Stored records
<<<<
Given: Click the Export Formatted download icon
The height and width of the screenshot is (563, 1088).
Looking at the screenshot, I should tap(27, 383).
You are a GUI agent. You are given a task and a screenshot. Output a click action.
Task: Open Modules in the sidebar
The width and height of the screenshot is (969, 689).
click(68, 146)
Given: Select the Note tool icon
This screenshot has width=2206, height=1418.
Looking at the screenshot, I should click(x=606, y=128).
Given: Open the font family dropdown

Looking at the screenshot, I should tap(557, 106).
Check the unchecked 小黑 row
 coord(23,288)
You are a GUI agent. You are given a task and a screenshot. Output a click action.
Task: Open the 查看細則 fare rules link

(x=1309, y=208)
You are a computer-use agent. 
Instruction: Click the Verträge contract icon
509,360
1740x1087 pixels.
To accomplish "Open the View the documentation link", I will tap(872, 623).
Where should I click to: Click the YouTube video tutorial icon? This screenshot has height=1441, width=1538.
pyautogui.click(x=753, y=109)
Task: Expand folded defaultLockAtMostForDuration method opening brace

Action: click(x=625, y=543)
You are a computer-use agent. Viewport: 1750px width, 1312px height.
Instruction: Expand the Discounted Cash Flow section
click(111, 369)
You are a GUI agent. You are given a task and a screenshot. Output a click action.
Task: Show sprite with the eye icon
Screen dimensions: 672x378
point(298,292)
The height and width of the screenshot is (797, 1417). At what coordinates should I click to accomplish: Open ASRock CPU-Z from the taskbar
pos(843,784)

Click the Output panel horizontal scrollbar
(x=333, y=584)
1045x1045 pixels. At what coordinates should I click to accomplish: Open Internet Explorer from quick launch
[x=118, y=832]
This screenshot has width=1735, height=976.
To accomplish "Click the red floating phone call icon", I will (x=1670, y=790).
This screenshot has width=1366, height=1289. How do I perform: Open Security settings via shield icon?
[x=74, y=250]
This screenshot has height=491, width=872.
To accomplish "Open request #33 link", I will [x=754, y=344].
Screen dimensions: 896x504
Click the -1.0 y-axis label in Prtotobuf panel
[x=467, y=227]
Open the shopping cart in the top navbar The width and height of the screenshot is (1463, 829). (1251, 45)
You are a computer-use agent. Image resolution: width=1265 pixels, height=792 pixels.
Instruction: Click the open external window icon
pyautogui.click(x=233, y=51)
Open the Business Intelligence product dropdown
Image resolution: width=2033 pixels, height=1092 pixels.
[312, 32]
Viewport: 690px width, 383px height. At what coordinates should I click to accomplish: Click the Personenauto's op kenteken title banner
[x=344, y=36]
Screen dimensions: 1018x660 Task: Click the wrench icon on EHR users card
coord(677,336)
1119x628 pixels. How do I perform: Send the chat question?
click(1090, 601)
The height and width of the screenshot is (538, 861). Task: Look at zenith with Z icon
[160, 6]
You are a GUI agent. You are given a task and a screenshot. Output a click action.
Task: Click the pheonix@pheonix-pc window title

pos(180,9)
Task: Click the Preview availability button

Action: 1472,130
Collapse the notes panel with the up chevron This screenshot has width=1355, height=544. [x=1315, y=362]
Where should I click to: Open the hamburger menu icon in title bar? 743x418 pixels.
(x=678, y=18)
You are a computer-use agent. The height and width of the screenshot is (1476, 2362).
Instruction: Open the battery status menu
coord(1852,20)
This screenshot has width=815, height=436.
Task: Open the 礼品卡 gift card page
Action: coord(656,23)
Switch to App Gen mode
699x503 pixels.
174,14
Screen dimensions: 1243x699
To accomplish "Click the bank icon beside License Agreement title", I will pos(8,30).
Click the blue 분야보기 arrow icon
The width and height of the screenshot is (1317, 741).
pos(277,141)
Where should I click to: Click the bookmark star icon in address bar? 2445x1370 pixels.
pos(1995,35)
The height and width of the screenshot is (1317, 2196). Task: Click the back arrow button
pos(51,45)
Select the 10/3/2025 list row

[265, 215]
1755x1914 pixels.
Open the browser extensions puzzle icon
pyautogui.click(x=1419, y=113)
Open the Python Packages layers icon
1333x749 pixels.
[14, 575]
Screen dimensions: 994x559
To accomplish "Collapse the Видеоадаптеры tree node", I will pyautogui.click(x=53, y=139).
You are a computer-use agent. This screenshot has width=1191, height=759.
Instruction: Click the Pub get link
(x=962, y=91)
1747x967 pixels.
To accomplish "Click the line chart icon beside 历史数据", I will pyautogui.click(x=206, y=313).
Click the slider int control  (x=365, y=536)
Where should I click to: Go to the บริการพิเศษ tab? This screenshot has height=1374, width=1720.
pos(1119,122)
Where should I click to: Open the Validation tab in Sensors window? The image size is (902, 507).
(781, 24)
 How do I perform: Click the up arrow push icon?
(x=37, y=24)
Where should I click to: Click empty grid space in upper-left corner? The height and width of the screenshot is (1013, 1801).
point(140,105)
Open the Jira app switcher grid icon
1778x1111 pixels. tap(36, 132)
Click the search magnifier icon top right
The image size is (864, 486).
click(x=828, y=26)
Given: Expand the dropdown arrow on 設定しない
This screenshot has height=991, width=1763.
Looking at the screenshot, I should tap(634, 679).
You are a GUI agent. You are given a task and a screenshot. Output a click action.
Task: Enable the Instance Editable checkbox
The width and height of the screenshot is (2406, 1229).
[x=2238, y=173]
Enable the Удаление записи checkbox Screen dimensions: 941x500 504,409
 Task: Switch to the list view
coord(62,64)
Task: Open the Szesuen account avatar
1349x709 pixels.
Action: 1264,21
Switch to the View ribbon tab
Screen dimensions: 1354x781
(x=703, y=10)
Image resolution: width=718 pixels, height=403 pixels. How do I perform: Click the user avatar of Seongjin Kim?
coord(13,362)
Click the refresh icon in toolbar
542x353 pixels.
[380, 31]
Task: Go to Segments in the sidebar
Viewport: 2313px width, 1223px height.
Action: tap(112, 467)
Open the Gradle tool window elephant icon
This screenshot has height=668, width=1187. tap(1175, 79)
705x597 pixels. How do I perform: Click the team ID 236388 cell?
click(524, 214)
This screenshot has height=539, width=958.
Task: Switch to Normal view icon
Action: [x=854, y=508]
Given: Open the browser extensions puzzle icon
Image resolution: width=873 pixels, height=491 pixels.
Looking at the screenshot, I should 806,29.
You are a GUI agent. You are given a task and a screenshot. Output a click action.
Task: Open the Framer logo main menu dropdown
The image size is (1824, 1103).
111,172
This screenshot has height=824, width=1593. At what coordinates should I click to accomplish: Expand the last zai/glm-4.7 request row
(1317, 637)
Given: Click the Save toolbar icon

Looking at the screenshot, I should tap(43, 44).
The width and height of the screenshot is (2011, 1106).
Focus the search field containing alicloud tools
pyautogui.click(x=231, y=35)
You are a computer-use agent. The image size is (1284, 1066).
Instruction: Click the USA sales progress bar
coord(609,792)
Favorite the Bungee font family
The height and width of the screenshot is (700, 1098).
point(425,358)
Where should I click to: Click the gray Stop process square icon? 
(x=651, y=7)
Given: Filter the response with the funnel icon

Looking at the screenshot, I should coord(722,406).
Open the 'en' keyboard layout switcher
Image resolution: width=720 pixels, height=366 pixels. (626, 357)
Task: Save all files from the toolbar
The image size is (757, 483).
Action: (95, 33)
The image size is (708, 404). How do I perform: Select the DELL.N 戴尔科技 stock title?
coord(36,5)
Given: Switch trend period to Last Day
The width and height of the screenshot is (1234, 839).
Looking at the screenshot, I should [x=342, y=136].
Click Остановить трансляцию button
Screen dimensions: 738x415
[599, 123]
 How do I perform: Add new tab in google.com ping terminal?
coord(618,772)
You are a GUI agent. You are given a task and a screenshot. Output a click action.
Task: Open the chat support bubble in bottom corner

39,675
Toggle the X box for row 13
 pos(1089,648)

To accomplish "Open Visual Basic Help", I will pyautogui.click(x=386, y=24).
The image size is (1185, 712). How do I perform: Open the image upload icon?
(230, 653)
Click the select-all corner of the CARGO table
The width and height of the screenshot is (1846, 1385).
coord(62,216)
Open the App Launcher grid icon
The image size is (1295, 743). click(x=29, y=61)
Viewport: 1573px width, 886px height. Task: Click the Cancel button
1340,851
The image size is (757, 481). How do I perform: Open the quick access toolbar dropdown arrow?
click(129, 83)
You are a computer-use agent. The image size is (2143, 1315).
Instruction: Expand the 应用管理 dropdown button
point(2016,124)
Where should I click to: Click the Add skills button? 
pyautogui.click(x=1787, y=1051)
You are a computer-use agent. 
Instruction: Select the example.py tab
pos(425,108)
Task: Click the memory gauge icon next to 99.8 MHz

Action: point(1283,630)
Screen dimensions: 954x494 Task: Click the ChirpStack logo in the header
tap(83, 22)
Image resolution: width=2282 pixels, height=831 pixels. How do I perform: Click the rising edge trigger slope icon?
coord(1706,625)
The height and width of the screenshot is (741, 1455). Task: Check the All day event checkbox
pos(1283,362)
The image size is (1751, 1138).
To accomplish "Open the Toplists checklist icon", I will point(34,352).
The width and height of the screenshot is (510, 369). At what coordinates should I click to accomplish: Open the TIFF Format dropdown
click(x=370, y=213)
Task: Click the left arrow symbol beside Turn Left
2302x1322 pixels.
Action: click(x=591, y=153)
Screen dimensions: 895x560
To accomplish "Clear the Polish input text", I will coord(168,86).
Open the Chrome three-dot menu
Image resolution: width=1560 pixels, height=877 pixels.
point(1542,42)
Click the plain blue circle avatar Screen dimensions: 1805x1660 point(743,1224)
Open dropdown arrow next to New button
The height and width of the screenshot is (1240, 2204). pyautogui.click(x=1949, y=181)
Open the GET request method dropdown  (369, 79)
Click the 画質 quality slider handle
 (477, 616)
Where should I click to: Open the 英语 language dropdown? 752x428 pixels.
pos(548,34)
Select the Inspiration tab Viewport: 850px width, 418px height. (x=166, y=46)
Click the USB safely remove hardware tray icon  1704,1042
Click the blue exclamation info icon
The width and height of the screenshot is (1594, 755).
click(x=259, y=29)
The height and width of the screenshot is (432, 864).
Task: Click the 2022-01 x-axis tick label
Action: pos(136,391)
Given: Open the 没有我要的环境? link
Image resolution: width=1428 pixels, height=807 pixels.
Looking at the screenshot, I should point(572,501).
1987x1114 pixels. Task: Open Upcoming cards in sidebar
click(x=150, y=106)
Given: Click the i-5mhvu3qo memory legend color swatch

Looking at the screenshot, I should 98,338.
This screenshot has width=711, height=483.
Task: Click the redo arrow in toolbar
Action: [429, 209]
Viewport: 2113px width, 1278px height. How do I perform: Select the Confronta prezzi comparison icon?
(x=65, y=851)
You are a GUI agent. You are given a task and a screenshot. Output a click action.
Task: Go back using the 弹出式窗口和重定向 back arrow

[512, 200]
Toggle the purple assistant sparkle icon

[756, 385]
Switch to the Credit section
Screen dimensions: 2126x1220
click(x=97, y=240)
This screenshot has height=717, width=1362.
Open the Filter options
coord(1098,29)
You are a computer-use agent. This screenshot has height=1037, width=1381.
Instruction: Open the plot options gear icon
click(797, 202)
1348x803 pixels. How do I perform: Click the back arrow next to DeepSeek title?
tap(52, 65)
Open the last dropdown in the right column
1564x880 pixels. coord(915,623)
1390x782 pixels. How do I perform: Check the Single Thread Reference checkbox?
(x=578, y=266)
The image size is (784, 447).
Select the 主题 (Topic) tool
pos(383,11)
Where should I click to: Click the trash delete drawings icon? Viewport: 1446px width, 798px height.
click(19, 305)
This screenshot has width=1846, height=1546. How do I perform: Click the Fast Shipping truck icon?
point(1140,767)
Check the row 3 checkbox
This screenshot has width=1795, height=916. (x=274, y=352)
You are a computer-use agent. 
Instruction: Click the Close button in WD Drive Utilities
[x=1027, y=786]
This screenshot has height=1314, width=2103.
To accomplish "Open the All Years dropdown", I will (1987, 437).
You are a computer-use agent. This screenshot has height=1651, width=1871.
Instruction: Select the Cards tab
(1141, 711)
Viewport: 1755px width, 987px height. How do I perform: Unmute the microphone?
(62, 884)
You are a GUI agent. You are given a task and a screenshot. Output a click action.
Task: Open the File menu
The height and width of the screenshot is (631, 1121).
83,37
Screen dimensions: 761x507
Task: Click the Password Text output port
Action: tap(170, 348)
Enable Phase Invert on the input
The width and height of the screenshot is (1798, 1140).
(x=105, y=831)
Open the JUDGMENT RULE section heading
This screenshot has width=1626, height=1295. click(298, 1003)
>>>>
- **Instructions for the task**
Considering the records line by line, how many lines hold the string "Enable"? Say only the number.

- **Reply to the task**
3